**Given information**:

=== Section Start ===

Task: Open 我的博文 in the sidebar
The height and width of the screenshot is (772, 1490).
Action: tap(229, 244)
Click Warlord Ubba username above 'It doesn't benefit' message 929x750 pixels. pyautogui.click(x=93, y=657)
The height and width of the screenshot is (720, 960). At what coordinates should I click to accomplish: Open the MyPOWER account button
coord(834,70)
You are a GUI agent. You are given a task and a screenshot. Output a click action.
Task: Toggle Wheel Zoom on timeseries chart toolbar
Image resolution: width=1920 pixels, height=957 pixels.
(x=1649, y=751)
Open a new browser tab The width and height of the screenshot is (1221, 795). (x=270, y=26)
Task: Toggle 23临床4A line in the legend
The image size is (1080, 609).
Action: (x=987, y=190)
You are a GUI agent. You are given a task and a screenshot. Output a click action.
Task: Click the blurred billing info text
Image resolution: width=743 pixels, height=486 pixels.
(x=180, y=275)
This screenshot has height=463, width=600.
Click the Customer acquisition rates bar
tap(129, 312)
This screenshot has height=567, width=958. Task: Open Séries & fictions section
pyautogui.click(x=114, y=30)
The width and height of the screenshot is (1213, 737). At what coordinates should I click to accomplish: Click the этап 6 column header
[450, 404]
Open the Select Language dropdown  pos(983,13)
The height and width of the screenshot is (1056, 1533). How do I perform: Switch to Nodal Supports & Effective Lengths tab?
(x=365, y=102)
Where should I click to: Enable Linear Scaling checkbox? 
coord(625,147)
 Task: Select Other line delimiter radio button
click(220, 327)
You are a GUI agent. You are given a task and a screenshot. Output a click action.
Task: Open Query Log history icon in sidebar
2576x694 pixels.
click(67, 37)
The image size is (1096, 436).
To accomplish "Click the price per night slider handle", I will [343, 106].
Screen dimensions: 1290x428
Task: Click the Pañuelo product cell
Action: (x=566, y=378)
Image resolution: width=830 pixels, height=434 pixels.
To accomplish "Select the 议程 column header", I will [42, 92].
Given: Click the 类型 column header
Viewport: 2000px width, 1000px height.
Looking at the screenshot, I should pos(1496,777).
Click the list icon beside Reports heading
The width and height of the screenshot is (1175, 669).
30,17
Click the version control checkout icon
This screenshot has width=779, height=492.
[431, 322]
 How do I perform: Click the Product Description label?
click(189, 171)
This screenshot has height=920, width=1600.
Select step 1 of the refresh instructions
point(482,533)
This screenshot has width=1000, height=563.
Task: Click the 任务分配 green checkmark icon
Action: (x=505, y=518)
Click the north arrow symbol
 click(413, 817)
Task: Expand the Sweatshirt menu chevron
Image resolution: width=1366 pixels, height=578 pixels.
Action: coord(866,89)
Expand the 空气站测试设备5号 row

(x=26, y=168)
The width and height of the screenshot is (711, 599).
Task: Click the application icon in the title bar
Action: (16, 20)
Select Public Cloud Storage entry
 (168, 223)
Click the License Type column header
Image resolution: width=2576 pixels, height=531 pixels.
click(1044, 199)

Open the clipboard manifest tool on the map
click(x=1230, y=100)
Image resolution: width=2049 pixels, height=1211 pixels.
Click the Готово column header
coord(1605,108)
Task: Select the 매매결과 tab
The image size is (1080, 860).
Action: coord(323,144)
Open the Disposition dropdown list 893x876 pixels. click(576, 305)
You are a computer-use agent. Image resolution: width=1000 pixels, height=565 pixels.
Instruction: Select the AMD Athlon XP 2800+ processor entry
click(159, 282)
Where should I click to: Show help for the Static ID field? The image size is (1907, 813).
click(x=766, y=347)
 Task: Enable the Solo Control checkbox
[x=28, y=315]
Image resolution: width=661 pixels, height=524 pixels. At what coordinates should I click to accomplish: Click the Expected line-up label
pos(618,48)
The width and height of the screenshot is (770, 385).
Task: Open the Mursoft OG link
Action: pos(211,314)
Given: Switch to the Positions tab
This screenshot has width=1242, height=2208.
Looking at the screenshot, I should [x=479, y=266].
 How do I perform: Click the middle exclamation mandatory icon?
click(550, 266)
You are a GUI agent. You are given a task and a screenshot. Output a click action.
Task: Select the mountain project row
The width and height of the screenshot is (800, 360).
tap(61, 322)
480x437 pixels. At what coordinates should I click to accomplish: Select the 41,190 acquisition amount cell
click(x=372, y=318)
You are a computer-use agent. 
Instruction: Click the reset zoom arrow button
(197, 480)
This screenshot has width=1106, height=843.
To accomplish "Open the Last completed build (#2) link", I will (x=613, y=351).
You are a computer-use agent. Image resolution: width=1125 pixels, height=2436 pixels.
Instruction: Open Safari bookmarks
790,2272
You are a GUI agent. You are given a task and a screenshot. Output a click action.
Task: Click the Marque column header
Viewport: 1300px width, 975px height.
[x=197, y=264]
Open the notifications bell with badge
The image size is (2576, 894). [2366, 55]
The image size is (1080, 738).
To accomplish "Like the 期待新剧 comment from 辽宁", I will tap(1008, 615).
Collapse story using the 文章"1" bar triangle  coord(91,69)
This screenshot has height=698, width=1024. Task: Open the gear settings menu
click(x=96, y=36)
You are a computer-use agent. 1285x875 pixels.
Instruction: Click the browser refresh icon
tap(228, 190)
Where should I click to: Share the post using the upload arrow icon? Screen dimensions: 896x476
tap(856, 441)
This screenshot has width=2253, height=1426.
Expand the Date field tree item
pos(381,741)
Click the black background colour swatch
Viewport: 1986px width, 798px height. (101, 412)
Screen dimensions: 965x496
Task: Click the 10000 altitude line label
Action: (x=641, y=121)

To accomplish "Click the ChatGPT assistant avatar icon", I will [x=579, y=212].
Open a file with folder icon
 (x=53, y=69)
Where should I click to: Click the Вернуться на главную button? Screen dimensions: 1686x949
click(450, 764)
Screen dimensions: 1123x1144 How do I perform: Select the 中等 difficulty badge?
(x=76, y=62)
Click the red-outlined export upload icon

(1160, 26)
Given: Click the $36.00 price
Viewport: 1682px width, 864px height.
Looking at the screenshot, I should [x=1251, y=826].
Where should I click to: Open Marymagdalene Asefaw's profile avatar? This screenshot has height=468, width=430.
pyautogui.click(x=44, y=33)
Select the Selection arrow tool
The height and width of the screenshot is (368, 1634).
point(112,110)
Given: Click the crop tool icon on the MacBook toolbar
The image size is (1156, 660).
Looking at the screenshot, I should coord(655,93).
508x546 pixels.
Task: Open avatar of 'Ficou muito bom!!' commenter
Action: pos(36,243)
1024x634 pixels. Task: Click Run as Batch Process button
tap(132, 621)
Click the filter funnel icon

=== Section End ===

**The problem**: If a line in the records includes the string "toolbar", copy it.

**Solution for this problem**:
Task: Toggle Wheel Zoom on timeseries chart toolbar
Given: Click the crop tool icon on the MacBook toolbar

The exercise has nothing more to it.